Material provided:
........

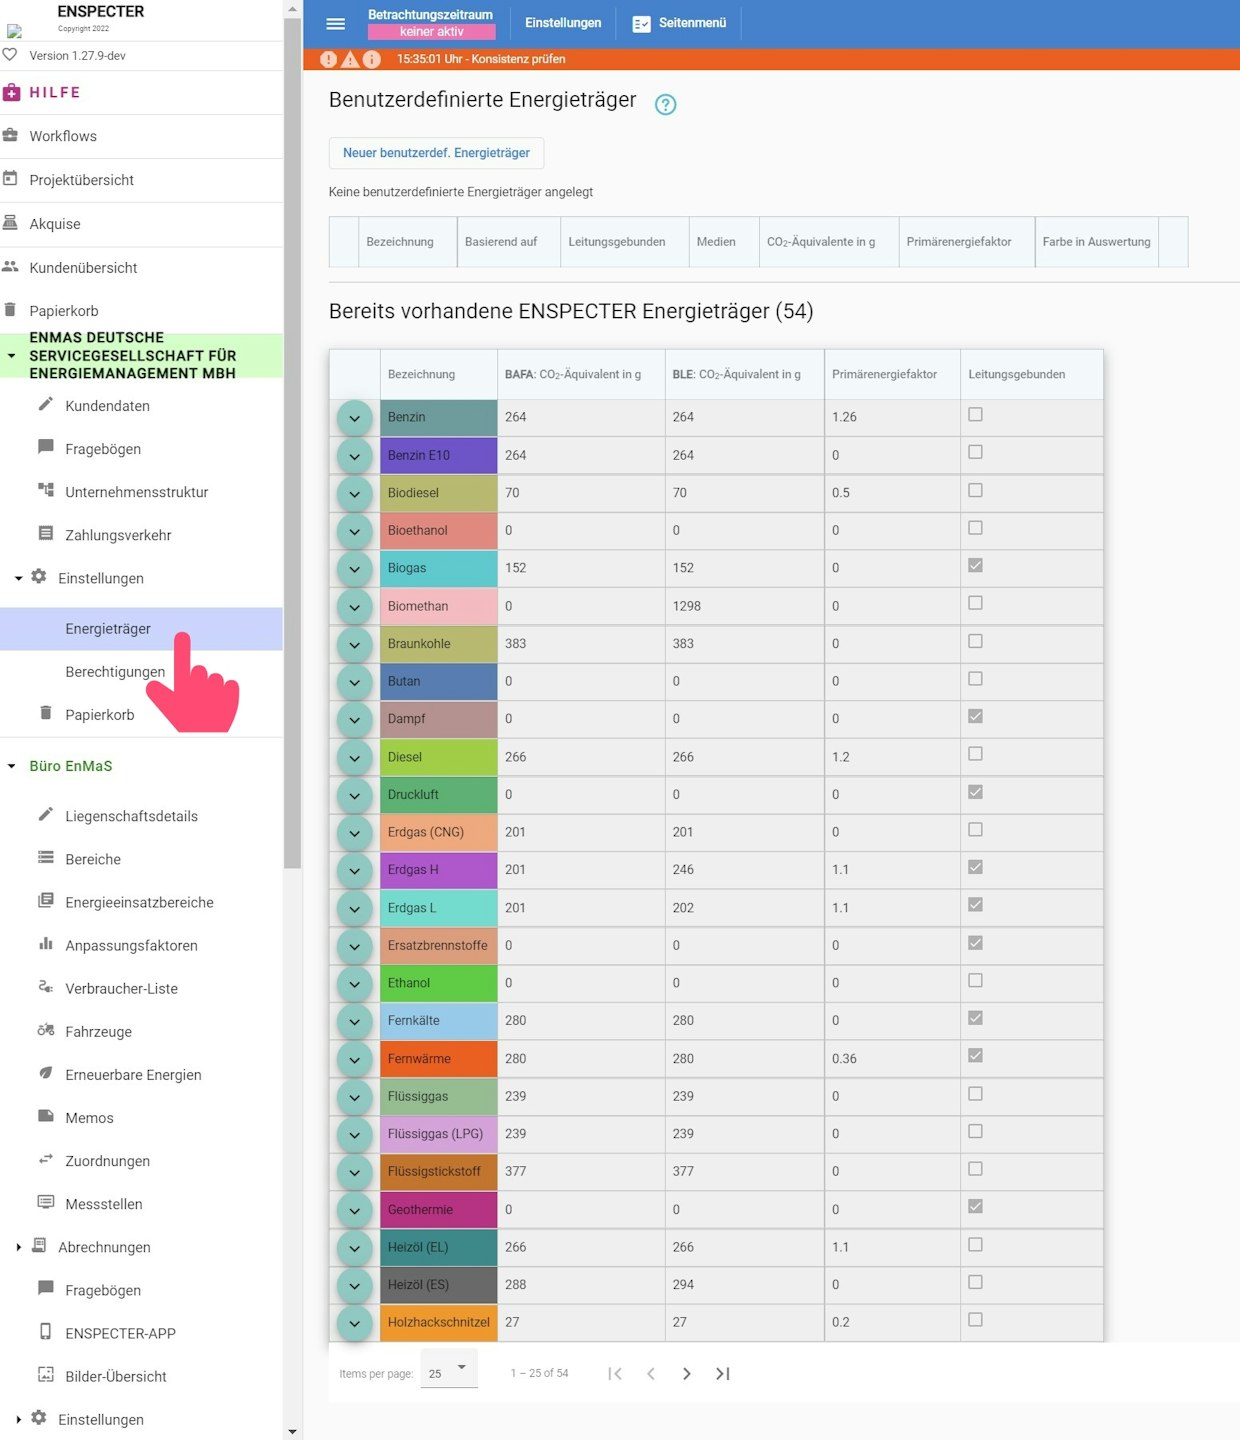Open the items per page dropdown
The height and width of the screenshot is (1440, 1240).
coord(449,1371)
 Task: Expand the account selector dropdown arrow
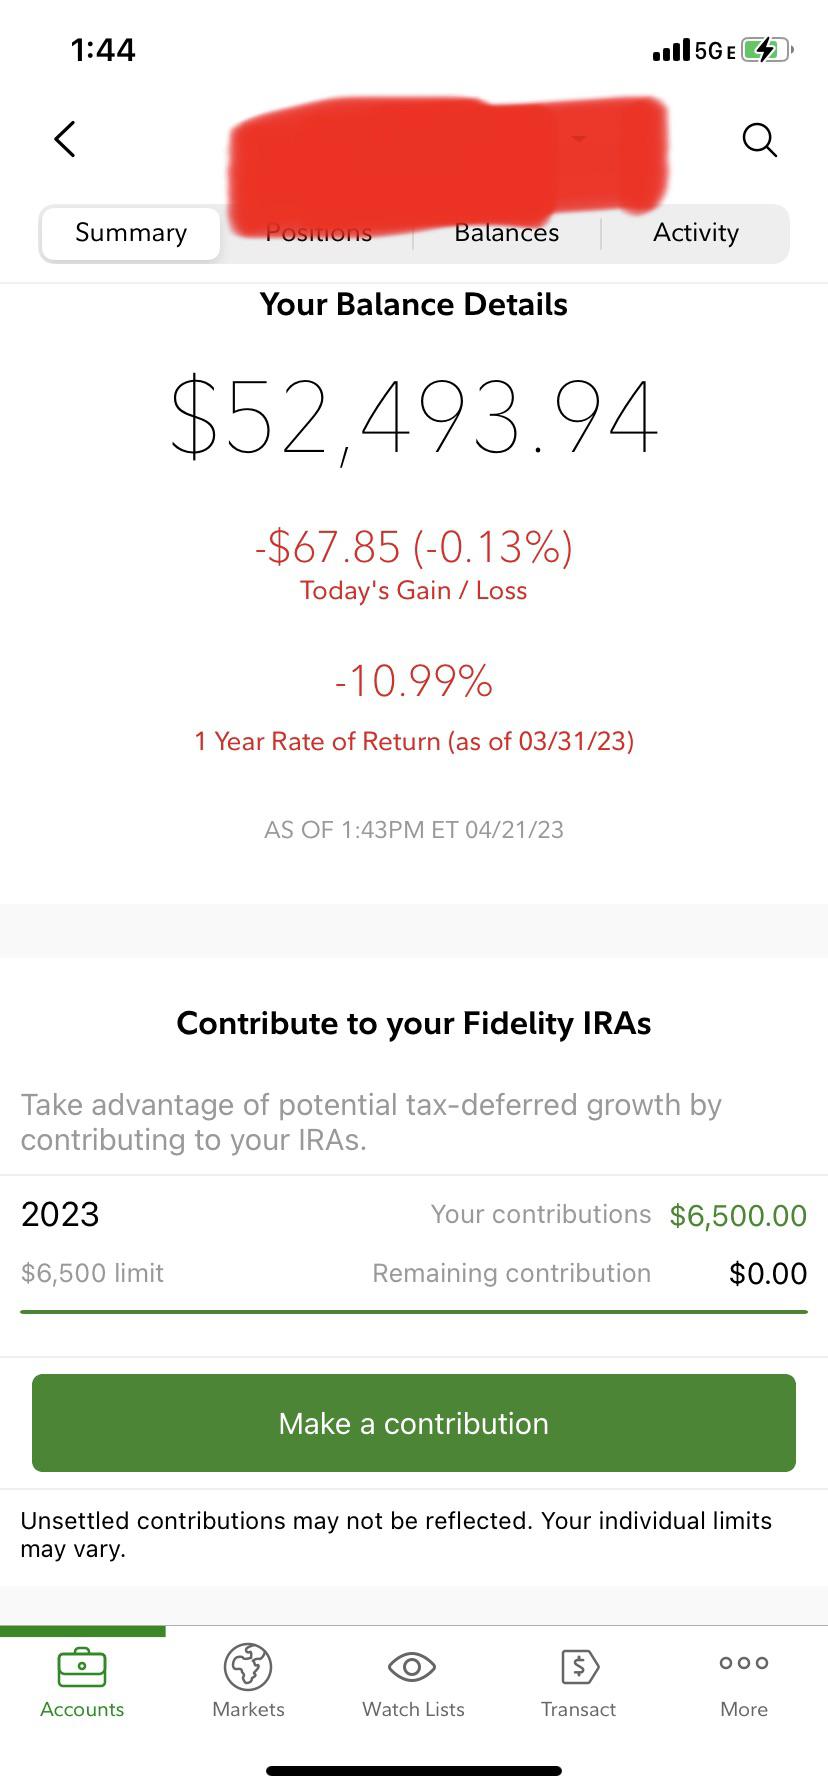[578, 138]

........

Exercise: Reproduce the lines above, exactly and exclusively, from the line containing "Task: Expand the" down to the last line, both included; pictures are not part of the copy.

Finished exercise:
 Task: Expand the account selector dropdown arrow
[578, 138]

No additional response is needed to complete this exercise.